Reconhecida como medida essencial ao equilíbrio das contas públicas, as mudanças propostas foram bem avaliadas por especialistas. Ela elimina um conjunto de penduricalhos que elevavam os ganhos salariais de algumas carreiras, muitas vezes, a valores superiores ao teto constitucional — R$ 39.293, que corresponde ao salário bruto de ministros do Supremo Tribunal Federal. Além disso, há servidores que exercem as mesmas funções, em cargos com nomenclaturas diferenciadas, o que garante a uns salários mais elevados. O projeto pretende corrigir essa e outras distorções. O total de 117 carreiras poderá ser reduzido a 30, com as mudanças.

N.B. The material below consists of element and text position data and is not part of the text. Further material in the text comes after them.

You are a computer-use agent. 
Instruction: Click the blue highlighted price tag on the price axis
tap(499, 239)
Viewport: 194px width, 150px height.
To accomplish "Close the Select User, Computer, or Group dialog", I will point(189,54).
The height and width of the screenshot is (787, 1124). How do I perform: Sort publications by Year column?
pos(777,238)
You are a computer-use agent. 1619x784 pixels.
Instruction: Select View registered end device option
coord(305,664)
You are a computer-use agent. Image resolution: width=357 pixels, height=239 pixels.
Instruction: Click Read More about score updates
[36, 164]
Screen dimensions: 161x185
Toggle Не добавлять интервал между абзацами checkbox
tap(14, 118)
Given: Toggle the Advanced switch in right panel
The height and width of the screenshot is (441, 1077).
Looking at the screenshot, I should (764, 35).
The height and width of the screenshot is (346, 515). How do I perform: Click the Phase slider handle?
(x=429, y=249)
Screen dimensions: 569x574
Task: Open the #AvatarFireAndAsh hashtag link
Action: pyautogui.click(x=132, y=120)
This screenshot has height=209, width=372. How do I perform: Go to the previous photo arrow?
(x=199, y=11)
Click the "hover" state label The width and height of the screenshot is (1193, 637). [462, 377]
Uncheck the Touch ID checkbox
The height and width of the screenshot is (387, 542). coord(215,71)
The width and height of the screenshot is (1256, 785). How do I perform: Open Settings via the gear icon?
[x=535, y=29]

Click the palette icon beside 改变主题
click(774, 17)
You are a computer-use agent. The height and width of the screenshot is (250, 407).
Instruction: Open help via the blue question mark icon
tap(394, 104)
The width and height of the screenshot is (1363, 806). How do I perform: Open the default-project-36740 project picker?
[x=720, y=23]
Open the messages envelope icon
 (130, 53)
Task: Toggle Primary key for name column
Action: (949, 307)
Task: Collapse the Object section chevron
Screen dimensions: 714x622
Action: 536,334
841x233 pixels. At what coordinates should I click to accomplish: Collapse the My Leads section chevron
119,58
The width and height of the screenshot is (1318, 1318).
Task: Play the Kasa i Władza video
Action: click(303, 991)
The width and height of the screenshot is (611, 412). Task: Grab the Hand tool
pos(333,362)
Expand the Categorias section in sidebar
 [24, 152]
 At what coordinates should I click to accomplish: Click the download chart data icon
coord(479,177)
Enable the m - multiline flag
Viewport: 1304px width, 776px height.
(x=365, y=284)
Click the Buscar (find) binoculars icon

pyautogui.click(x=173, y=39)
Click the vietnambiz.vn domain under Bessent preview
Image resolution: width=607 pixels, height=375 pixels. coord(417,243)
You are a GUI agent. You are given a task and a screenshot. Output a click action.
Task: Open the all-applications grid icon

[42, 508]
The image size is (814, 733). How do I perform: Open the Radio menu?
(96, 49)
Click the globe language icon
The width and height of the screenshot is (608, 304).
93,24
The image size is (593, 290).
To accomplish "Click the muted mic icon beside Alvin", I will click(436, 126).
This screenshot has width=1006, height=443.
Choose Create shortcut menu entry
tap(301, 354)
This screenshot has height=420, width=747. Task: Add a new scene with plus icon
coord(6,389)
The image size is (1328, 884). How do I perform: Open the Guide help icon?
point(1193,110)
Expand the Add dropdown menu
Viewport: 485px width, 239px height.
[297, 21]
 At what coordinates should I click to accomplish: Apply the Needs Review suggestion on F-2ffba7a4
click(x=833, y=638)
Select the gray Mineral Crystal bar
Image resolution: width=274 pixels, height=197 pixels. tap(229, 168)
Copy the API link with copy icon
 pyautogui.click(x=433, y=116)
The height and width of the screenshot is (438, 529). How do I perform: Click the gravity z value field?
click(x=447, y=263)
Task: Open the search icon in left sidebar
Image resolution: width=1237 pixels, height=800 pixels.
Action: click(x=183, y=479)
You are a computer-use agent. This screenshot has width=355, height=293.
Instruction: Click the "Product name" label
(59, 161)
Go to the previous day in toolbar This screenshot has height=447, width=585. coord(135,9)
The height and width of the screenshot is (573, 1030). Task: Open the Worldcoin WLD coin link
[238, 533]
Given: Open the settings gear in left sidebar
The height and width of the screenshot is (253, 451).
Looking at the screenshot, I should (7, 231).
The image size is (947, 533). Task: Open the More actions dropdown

O projeto ficou restrito ao Poder Executivo, que emprega 1.131.820 profissionais — 764.293 civis e 367.526 militares —, segundo o portal da Transparência. Há, ainda, 6.591 cargos comissionados, ocupados sem vínculo com o serviço público e 90.418 preenchidos por servidores de carreira. Os militares e funcionários dos poderes Judiciário e Legislativo não serão alcançados pelas mudanças, o que os mantêm em situação privilegiada, embora todos sejam considerados servidores públicos, mas com rendimentos superiores, em média, aos do Executivo. Os funcionários do Judiciário ganham, em média, R$ 12.081, os do Legislativo, R$ 6.025, e os do Executivo, R$ 3.895, segundo o Atlas do Estado Brasileiro, elaborado pelo Instituto de Pesquisa Econômica Aplicada (Ipea), divulgado em dezembro do ano passado.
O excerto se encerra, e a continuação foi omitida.